- Stated exercise A:
In the Android design guide, what are the four levels of screen density?
- Stated exercise B:
Retype the part of the Android design guide starting with "02 Understanding Screen" and going on through "varies between devices.".

- Selected excerpt:
Designing for Android
Let’s face it, as designers, the Android platform is terrifying. Android is a mixed bag of operating system versions, frozen dessert names, and pixel densities — something that designers, don’t want to worry about. The goal of this article is to help you make sense of the Android ecosystem, and start thinking about designing across several screen sizes and resolutions. We’ll provide you with a few tools, helpful links, and do our best to get you started on this platform; it’s the stuff we wish someone had explained to us earlier on. Once understood, there’s an endless sea of users just waiting to get their hands on the next great thing, your app, maybe…
01 First things first, get a device in your hands
Nothing will get this process running quicker and more efficiently than having a device in your hands. Use it, try it out, swipe around, type stuff in, download an app. Do your best to accomplish an everyday smartphone task. To choose a device there are few things to consider, we’ll give you our thoughts on devices as well. First, Samsung, HTC and Motorola consume well over half of the total market share for Android, and HTC and Motorola specifically run a customized theme of, what we refer to as “pure Android” style. We suggest starting with a Nexus model as of 2013. Nexus is currently produced by Google though LG, previously Samsung and HTC, resulting in what we call a “pure Android” experience. Other carriers and manufacturers pack the phone with a custom Android theme, and various applications that you might not need, Nexus does not. One other bonus to Nexus, is that you can stay up to date with software earlier as Nexus get’s software updates before the other manufactures.
Secondly, we recommend getting as many devices in your hands as you can. It’s important to understand how different the experience can be across different carriers, screen sizes, operating systems, and pixel densities. Try out the HTX one, Galaxy s3 and the Motorola Droid 4.
02 Understanding Screen Size & DPI
Understanding the complexities of varying screen sizes, resolutions, pixel densities, etc. is paramount in understanding where to start with Android. There are three terms to address separately when designing for Android, they all seem like they could be synonyms, but they aren’t.
Resolution: The total number of physical pixels on a screen at one time.
Screen Density: The number of pixels within a physical area of the screen. When we talk of this, we are talking about DPI, or dots per inch. There are 4 levels of screen density within Android. lDPI, mDPI, hDPI, and xhDPI. If a graphic scales across all 4 of these levels, some manual graphic editing may be warranted, while not completely necessary. For example, when you put your thumb on the screen, how many pixels are you touching? It varies between devices.
*Density-Independent Pixels (DP): The goal of DP is to make that beautiful button you designed looks crisp and is the same physical size on all Android devices. Your thumb doesn’t change dimensions across devices so neither should your button.
How do we make sure your assets look sharp and measure the same physical dimension? It’s pretty simple actually. Create copies of assets at various pixel dimensions to match four key sizes: lDPI, mDPI, hDPI, xhDPI
Keep in mind that this red icon will appear same physical size on screen. The difference is that each ‘Screen Density’ is packing more pixels into the same amount of space. The higher the density, the clearer your screen and graphics will appear. For example: a 100dp graphic would be 100px x100px at mDPI. The same 100dp graphic would have to be blown up 200px x 200px on an xhDPI screen. If you don’t provide the xhDPI asset, your icon will be blurry.
Designers are responsible for providing pixel assets across the entire. This will keep your design clear and crisp. Be aware that screen resolution and screen sizes are in constant flux, so you may need to create additional assets.

- Data shown:
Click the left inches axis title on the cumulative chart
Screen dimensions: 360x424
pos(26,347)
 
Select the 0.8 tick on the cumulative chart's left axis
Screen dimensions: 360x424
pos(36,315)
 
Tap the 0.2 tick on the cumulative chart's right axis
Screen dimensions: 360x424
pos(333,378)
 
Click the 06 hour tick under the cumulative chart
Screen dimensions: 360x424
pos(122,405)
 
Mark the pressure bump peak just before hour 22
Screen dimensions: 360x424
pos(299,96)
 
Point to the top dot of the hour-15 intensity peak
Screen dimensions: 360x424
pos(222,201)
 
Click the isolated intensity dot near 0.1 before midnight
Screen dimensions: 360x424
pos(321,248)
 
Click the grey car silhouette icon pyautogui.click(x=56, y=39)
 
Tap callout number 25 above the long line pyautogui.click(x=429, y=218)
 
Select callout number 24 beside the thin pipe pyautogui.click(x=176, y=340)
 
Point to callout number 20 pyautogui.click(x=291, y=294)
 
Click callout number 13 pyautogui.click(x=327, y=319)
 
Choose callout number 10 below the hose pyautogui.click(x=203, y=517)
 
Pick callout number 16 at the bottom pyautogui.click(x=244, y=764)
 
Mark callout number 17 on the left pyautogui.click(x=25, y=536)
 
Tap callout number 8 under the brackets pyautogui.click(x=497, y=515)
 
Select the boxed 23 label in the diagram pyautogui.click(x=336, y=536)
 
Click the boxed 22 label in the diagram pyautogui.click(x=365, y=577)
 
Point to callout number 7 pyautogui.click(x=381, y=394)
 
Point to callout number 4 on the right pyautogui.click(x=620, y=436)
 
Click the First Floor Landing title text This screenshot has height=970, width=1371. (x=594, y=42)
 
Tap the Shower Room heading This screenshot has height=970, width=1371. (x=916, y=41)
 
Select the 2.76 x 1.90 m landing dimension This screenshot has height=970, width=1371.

- Full response A:
lDPI, mDPI, hDPI, and xhDPI.

- Full response B:
02 Understanding Screen Size & DPI
Understanding the complexities of varying screen sizes, resolutions, pixel densities, etc. is paramount in understanding where to start with Android. There are three terms to address separately when designing for Android, they all seem like they could be synonyms, but they aren’t.
Resolution: The total number of physical pixels on a screen at one time.
Screen Density: The number of pixels within a physical area of the screen. When we talk of this, we are talking about DPI, or dots per inch. There are 4 levels of screen density within Android. lDPI, mDPI, hDPI, and xhDPI. If a graphic scales across all 4 of these levels, some manual graphic editing may be warranted, while not completely necessary. For example, when you put your thumb on the screen, how many pixels are you touching? It varies between devices.